▶ _Task data_
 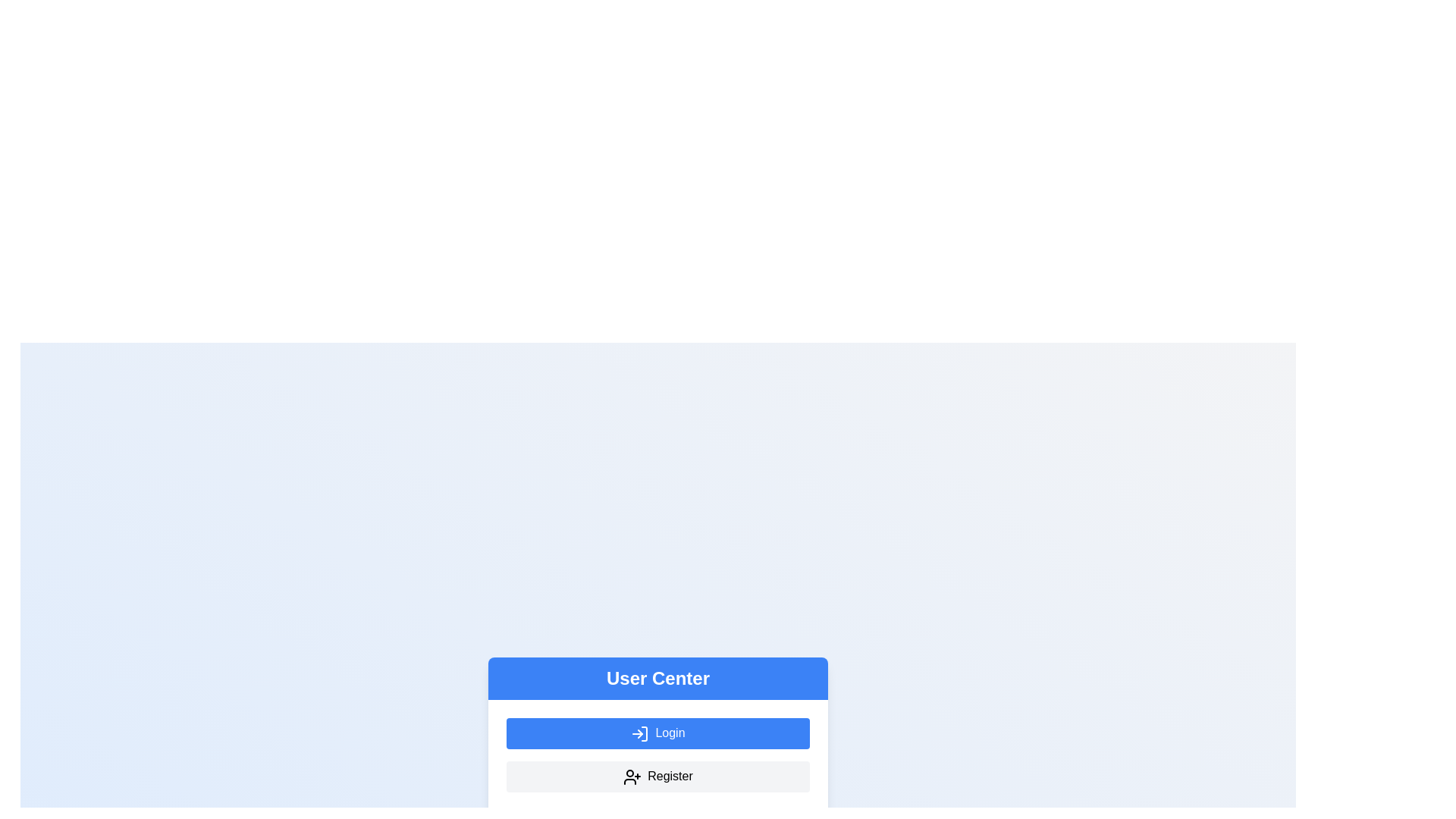 I want to click on the login button located in the center of its section, directly above the 'Register' button and below the 'User Center' heading, so click(x=658, y=733).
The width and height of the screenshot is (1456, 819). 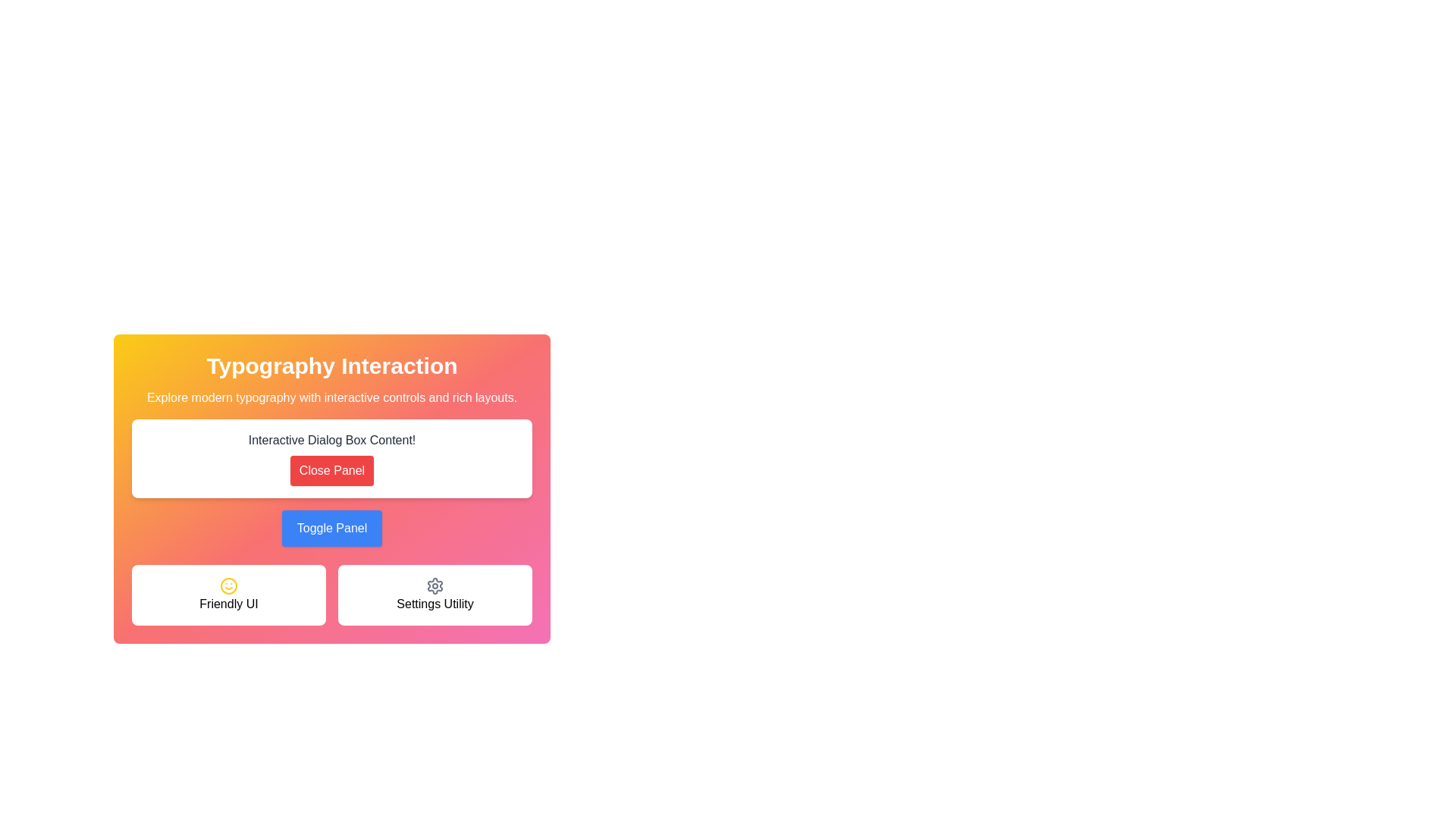 I want to click on the static text displaying 'Interactive Dialog Box Content!' which is in bold gray font, located at the top of the dialog box above the 'Close Panel' button, so click(x=331, y=441).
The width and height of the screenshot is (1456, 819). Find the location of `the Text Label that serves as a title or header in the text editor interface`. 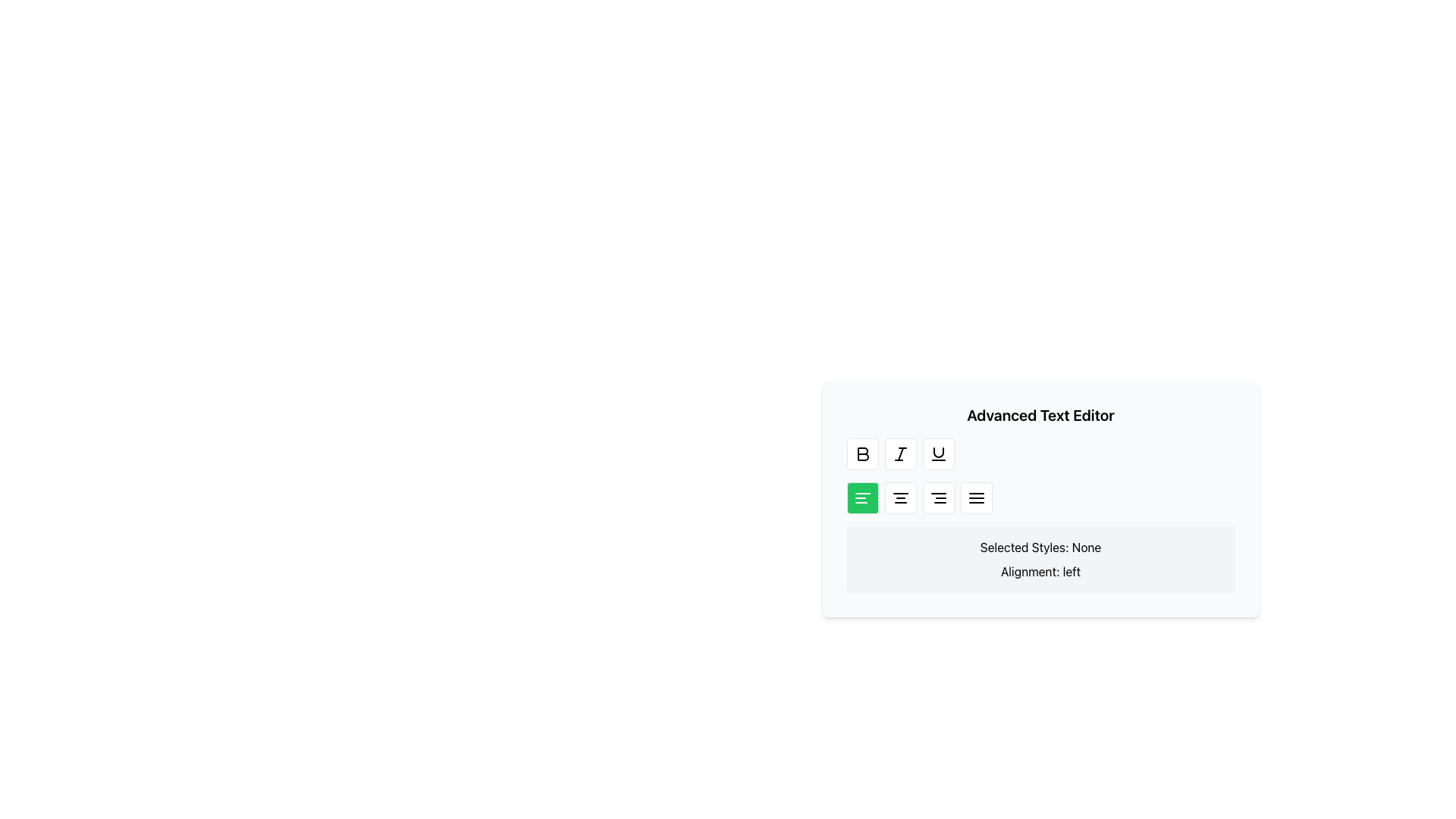

the Text Label that serves as a title or header in the text editor interface is located at coordinates (1040, 415).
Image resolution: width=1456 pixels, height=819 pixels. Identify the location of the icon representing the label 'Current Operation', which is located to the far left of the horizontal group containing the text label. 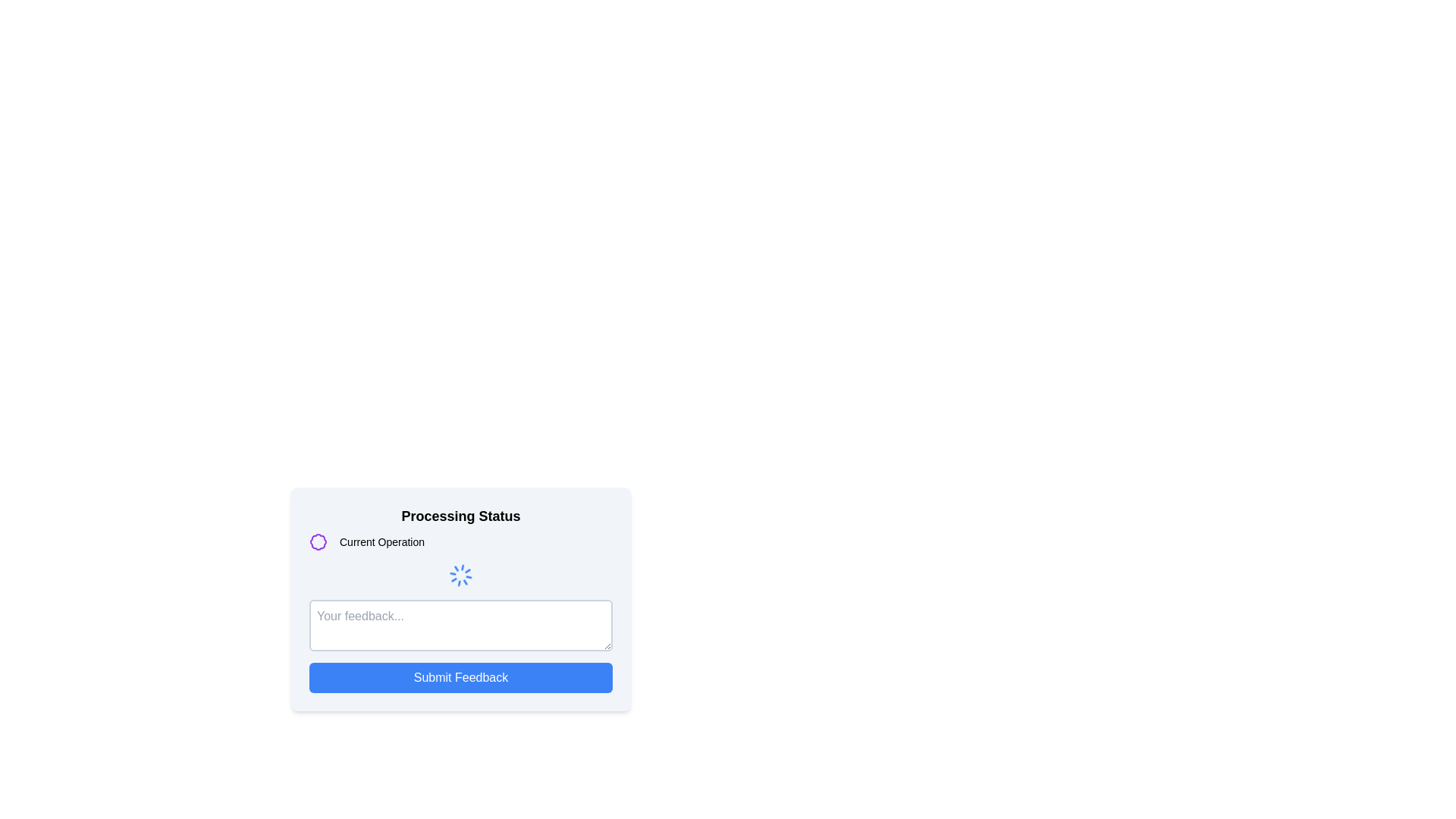
(318, 541).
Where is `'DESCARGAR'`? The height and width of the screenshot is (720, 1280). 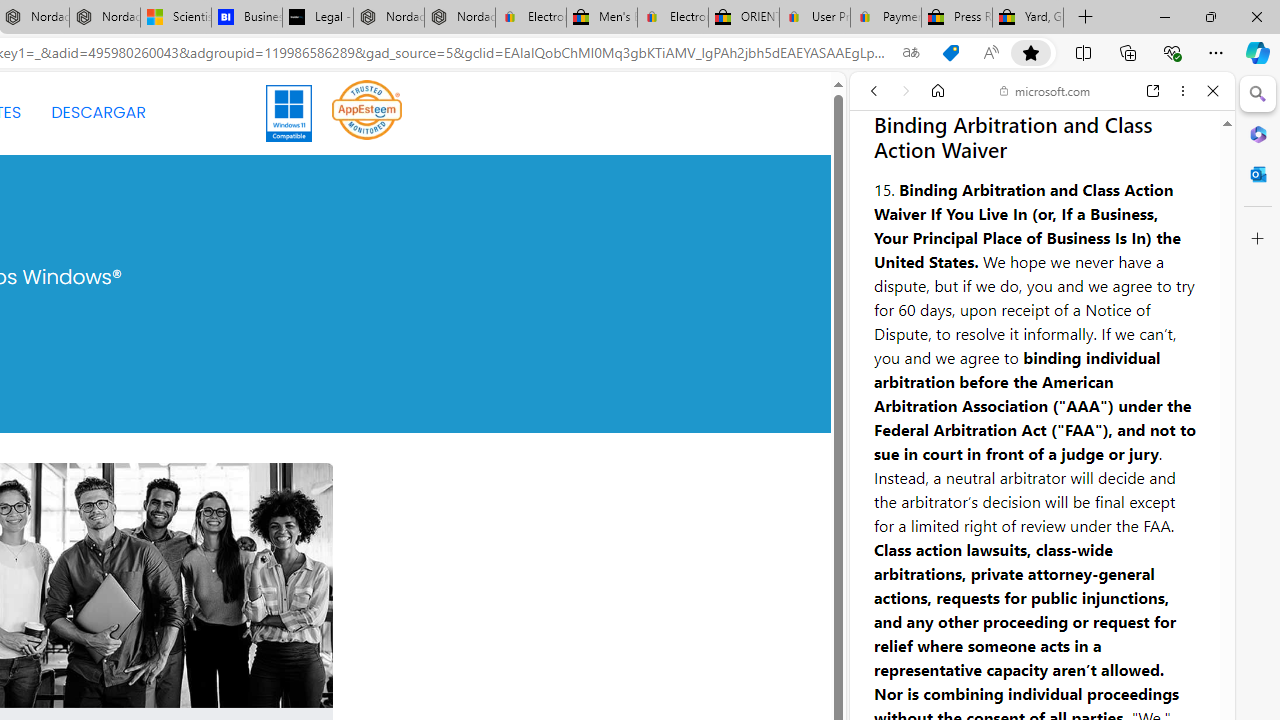 'DESCARGAR' is located at coordinates (97, 113).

▶ _Aim_
Rewrite the records above, from the line containing "The width and height of the screenshot is (1456, 819). Find" through the line containing "coordinates (1040, 415).", as a two-column CSV with the columns request and answer. Put each record's text and its answer in one quoted field each, replace line breaks with spaces, and leave out the pictures.

▶ _Written answer_
request,answer
"The width and height of the screenshot is (1456, 819). Find the location of `the Text Label that serves as a title or header in the text editor interface`.","the Text Label that serves as a title or header in the text editor interface is located at coordinates (1040, 415)."